*WORK TO COMPLETE*:
Please carry on the passage below about obtaining three-digit numbers from powers of 2, starting right after its final sentence.

━━ PASSAGE SHOWN ━━

If we can obtain $137$ by starting with $2^n$ , we must obtain $371$ by starting with $2^{n+1}$ (and one of $712$ or $713$ next). If we can obtain $249$ by starting with $2^n$ , we must obtain $491$ by starting with $2^{n+1}$ and then obtain $913$ by starting with $2^{n+2}$ . Thus finding three of these numbers follows from finding the others, and so we are left with having to find $137$ , $249$ , $712$ and $713$ explicity.

To find the number $137$ , we need to find positive integers $a,n$ such that $1.75 \times 10^a \le 2^n < 2\times10^a$ in which case we obtain $137$ by starting with $2^n$ . These inequalities reduce to finding $a,n$ such that $\frac{\log1.75 + a}{\log 2} \le n < 1 + \frac{a}{\log 2}$ The smallest value of $a$ for which this is possible is $a=13$ , with $n=44$ . Starting with $2^{44}$ , we obtain the number $137$ . Then starting with $2^{45}$ we obtain the number $371$ , and starting with $2^{46}$ we obtain the number $712$ .

━━━
━━ STORED ROWS ━━

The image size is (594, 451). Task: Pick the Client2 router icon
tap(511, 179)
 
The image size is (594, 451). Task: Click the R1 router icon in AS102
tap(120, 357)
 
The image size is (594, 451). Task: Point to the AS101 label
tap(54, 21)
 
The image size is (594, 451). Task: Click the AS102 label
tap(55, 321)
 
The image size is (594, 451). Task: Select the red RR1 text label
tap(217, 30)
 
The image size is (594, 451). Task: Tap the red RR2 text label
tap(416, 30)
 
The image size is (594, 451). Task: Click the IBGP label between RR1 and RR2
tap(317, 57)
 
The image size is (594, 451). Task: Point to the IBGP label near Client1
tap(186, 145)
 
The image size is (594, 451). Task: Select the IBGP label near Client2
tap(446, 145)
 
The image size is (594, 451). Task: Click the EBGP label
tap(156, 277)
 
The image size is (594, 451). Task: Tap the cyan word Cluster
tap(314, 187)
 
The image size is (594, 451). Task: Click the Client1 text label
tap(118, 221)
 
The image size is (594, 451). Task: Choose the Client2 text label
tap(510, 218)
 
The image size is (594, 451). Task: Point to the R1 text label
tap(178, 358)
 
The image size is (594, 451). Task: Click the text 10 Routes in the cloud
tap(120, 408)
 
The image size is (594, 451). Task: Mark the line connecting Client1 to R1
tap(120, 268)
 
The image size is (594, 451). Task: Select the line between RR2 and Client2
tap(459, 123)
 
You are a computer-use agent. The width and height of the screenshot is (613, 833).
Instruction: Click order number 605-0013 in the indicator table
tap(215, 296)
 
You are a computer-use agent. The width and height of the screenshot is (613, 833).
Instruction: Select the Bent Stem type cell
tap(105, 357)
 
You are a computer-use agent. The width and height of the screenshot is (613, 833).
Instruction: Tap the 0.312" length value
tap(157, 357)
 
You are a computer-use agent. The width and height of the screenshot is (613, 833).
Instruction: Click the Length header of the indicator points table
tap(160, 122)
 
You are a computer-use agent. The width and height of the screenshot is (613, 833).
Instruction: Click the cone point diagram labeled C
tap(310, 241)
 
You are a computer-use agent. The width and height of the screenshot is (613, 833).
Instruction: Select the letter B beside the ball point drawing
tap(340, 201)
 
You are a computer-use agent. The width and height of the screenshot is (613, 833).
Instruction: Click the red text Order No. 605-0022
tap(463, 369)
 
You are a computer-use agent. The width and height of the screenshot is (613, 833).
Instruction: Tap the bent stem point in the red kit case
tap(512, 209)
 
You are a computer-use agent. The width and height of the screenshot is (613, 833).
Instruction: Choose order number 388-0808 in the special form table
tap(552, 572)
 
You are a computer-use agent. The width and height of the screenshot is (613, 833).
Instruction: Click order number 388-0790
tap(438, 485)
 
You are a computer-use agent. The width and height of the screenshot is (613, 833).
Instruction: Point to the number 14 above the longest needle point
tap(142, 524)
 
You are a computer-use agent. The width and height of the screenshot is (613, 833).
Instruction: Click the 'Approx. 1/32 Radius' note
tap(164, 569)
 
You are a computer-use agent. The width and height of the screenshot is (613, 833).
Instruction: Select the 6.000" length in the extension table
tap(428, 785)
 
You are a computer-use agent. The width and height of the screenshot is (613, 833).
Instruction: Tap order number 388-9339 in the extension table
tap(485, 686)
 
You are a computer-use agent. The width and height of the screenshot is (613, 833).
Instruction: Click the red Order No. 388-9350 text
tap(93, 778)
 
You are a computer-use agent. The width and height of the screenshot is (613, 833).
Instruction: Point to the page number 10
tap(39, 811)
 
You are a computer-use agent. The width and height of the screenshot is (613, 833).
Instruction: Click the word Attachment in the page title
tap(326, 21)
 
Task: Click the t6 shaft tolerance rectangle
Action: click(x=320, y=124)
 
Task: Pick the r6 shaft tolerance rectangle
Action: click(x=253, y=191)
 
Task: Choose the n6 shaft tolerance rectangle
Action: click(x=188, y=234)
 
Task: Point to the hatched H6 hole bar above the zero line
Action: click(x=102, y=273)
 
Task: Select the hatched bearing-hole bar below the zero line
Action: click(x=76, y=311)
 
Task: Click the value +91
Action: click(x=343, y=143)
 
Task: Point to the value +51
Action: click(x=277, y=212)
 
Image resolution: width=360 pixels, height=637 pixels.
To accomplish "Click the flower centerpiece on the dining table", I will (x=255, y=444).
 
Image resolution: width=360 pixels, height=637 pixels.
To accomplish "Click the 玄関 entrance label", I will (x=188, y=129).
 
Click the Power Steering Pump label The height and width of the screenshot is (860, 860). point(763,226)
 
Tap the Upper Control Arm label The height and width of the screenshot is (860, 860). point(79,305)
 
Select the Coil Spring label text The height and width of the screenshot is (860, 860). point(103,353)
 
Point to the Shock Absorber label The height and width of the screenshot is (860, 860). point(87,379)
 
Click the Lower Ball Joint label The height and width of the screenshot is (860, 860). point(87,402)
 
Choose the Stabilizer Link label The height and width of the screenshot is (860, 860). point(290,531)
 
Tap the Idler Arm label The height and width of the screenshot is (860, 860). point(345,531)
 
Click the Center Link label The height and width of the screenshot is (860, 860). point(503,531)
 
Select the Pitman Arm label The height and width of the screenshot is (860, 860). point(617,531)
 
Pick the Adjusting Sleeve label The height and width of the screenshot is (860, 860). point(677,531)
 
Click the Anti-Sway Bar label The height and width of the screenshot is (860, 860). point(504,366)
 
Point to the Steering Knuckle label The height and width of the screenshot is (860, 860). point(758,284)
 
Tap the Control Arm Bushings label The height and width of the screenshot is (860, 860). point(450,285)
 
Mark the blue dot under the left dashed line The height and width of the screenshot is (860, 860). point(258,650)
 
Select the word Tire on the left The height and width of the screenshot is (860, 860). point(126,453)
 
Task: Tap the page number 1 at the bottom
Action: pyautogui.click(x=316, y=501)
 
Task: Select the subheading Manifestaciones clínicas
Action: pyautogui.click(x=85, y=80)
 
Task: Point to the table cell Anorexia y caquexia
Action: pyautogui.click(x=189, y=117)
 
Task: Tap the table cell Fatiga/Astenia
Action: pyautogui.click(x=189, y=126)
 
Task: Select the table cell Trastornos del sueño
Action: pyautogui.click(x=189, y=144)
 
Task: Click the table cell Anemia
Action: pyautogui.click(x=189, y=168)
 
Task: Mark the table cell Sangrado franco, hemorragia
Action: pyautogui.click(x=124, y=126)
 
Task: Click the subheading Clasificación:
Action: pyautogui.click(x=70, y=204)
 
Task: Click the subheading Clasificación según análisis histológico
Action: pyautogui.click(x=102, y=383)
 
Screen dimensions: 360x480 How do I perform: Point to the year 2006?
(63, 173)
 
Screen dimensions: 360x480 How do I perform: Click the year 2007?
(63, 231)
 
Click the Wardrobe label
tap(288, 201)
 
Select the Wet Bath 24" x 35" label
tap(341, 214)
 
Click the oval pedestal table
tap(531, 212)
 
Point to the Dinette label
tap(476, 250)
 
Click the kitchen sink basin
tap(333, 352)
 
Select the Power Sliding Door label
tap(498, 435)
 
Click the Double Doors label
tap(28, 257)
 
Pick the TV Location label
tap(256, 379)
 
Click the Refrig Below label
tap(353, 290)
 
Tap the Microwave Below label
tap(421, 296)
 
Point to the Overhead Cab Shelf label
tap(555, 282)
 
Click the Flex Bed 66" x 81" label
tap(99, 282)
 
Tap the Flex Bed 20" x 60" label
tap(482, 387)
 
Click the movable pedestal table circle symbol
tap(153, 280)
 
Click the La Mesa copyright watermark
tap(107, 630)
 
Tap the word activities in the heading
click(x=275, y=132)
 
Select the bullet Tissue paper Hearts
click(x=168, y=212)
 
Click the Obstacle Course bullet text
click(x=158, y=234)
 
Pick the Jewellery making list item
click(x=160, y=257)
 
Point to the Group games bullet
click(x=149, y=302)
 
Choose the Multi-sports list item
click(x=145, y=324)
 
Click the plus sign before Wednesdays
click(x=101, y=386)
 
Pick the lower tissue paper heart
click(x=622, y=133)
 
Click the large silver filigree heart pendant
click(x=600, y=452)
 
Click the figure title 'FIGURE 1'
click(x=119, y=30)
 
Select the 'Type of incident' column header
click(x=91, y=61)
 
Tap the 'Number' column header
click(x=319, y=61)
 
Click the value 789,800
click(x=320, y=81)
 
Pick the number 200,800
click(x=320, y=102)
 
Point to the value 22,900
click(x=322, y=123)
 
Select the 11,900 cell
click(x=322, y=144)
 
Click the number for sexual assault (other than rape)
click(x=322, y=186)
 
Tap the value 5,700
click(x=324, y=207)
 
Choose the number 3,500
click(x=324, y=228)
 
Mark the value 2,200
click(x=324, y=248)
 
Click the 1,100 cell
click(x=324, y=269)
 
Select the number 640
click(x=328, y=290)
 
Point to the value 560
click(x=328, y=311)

━━━

*EXERCISE OUTPUT*:
To find the number $249$ , we need to find positive integers $a,n$ such that $2.25 \times 10^a \le 2^n < 2.5 \times 10^a$ in which case we obtain the number $249$ by starting with $2^n$ . These inequalities reduce to requiring $\frac{\log2.25 + a}{\log 2} \le n < \frac{\log2.5 + a}{\log 2}$ The smallest value of $a$ for which this is true is $a=15$ , with $n=51$ . Then starting with $2^{51}$ yields the number $249$ .

Finally, to find the number $713$ , we need to find positive integers $a,n$ such that $7.5 \times 2^a \le 2^n < 8 \times 2^a$ in which case we obtain the number $713$ by starting with $2^n$ . These inequalities reduce to $\frac{\log7.5 + a}{\log 2} \le n < \frac{\log8 + a}{\log 2}$ The smallest value of $a$ for which this is true is $a=28$ , with $n=96$ . Thus starting with $2^{96}$ yields the number $713$ .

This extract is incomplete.